• [Directions for this task]:
The response must be the exact lines from the one that contains "855x641 pixels." through the end of the material, with no pictures and no additional lines.

• [Records to process]:
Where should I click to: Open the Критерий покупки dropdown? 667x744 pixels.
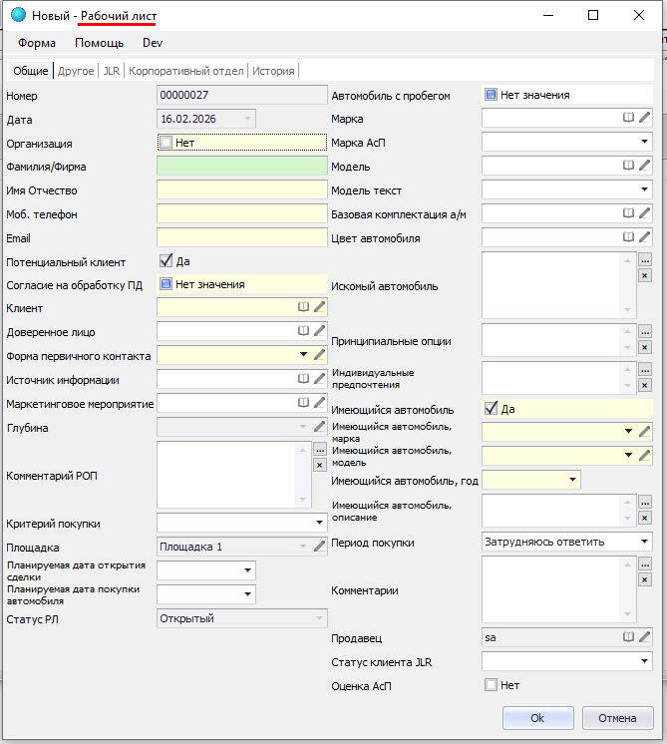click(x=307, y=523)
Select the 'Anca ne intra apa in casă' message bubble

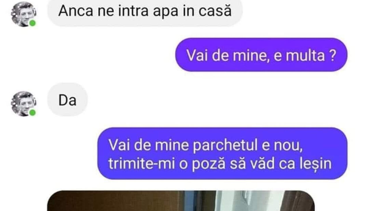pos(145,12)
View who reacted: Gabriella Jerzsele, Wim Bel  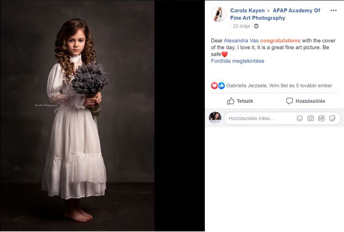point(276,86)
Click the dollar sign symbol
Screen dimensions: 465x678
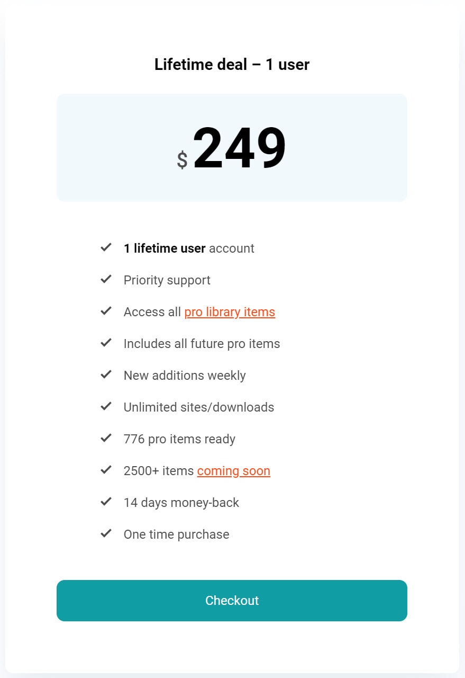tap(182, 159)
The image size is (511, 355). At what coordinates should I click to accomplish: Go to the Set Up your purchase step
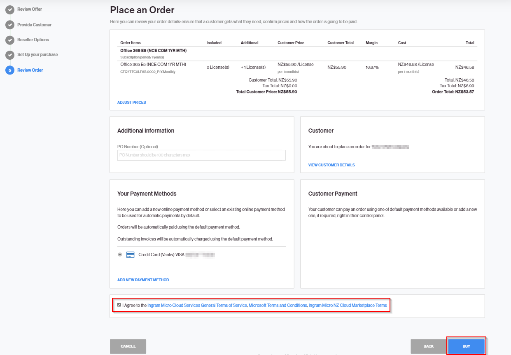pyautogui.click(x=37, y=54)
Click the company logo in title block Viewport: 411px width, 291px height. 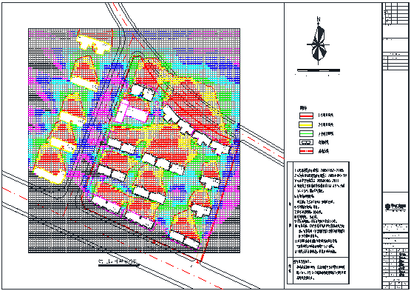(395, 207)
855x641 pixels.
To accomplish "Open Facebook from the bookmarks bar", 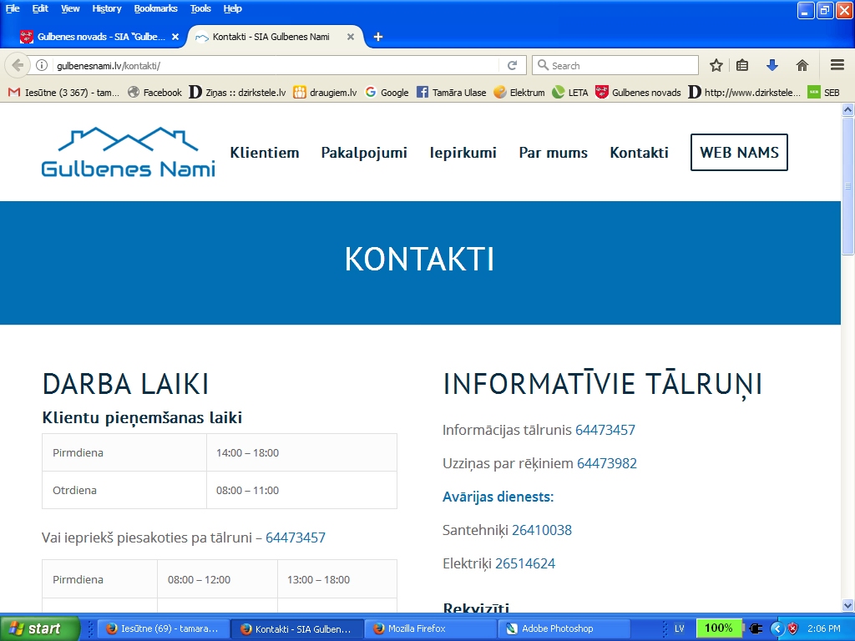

• [Worked solution]:
855x641 pixels.
To accomplish "Open Facebook from the bookmarks bar", 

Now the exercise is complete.